Google Inc (NASDAQ:GOOG) (NASDAQ:GOOGL) needs to cut it out already. The search engine giant, famous for its wacky, hair-brained projects like driverless cars, hot-air balloons bringing internet to the world, and hoverboards is progressing to the next stage of its Google Glass project.
Google Glass, the digital smartglasses that can record video, display maps, and conduct web searches, is “graduating” from Google[x] labs, the division of the company responsible for overseeing zany ideas.
Really GOOG? You’re gonna split Fadell’s time between a forward-looking company he founded with amazing prospects and a convoluted commercial failure plagued by privacy concerns and no coolness factor?
Just quit it with Google Glass and let Fadell focus on Nest. The writing on the wall could not be clearer.
How and Why GOOGL is Misallocating Resources
First, a quick rundown of the problems facing Google Glass:
- Privacy concerns: the ability to sneakily record video while going about everyday life in public is a slippery slope. No one wants to constantly worry about whether someone is snooping on them while eating a burrito.
- High price point: The Google Glass Explorer Edition, which GOOG will quit selling on Jan. 19, costs $1,500.

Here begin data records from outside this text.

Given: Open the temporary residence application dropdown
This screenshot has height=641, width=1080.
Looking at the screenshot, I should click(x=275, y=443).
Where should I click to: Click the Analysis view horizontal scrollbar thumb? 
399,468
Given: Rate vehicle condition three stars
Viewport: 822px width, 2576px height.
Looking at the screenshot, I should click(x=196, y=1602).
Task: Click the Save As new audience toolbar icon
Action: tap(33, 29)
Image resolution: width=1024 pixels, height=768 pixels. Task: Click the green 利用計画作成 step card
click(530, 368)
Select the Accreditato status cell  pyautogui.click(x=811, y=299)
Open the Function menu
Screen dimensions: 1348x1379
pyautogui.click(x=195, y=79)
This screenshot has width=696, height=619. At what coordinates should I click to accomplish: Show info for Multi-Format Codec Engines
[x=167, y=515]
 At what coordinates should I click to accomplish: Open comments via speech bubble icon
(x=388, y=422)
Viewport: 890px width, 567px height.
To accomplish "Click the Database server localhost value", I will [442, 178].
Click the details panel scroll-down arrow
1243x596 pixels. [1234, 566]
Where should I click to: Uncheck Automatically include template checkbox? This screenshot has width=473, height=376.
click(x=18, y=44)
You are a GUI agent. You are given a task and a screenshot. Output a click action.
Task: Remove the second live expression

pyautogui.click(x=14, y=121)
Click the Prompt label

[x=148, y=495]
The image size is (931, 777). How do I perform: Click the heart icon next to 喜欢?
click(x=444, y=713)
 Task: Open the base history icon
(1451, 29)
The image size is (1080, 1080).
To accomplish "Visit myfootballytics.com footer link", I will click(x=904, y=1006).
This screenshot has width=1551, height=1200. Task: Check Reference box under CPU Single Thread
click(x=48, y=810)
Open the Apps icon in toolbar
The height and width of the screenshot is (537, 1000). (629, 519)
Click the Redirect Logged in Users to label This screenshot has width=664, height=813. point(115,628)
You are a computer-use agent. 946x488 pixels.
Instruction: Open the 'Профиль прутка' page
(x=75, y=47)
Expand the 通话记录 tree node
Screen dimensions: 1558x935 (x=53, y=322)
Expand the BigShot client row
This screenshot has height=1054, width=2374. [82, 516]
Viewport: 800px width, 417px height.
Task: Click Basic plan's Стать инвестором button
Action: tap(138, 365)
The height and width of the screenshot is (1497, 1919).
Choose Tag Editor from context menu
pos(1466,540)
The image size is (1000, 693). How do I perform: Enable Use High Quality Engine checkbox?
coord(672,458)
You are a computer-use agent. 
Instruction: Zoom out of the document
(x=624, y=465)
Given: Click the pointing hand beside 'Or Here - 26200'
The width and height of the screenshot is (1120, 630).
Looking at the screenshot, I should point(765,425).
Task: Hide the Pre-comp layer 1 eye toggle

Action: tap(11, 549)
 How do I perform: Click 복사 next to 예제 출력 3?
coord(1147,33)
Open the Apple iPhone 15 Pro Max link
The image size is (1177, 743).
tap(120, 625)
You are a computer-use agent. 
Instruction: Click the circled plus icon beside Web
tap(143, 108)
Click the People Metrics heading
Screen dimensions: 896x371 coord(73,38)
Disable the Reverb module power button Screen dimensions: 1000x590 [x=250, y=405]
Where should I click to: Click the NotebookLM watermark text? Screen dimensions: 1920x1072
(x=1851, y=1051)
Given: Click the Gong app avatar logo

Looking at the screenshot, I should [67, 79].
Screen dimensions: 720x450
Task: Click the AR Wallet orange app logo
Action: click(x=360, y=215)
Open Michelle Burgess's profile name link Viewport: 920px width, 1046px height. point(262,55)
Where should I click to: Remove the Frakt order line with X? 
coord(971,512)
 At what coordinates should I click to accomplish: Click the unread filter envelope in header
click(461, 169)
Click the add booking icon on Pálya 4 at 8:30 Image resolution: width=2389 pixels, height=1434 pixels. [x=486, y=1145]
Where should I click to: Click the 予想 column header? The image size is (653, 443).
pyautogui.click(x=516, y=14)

- Coolness factor: Namely, there is none.
- Developer shortfall: According to a November Reuters story discussing the fading popularity of the device, nine of 16 Google Glass app developers Reuters spoke to had abandoned their efforts. Twitter Inc (NASDAQ:TWTR) was the party with the highest profile to leave the platform.
- Withdrawal symptoms?: One member of the U.S. Navy who used the product regularly began wearing them 18 hours a day, and told doctors the withdrawals he had after he stopped using the device were worse than those he suffered after undergoing rehab for alcoholism.
Those are not insignificant problems. On the other hand, let’s take a look at Nest, the smarthome company founded by Fadell. (GOOG acquired Nest for $3.2 billion in 2014). What does that venture look like?
- A year ago, Morgan Stanley estimated Nest’s annual revenue at $300 million.
- The smarthome industry is projected to be a $71 billion area by 2018, and Nest is a first-mover.
- At the 2015 Consumer Electronics Show, Nest revealed a host of things that are compatible with the system, including services that automatically cool down your house when you leave or sleep, forward calls from your landline to your cell, and quiet your washer and dryer when you come home.
- Nest has garnered five-star CNET ratings. Aesthetics, a simple install and the fact that consumers can save money over time as the Nest thermostat learns your cooling preferences are all cited in the review.
It’s not hard to tell which one of these two projects has the most promise. So, why, GOOG, are you taking Tony Fadell’s precious time away — time when he could be working on his baby — and forcing that beautiful mind to work on such a flawed product? I can think of only one reason: pride.
Sergey Brin, Google’s co-founder, initially presented Google Glass at a euphoric presentation in which a skydiver jumps from a plane and lands atop a building before a slew of Glass-donning mountain bikers bound around rooftops and repel to the street before making their way inside to the stage, where Brin stands expectantly.
Nearly two-and-a-half years later the project was in tatters, and Brin had still not given up on the project, despite developing a tendency to leave his Google Glass in the car instead of donning them in public.
Please, Google, no one — especially GOOG shareholders, who will likely never see Glass move the needle on the stock price — wants you to devote more resources to this product. And if handing off the project to Fadell takes his eye off of Nest and delays innovations in smarthome technology? The opportunity cost could be enormous.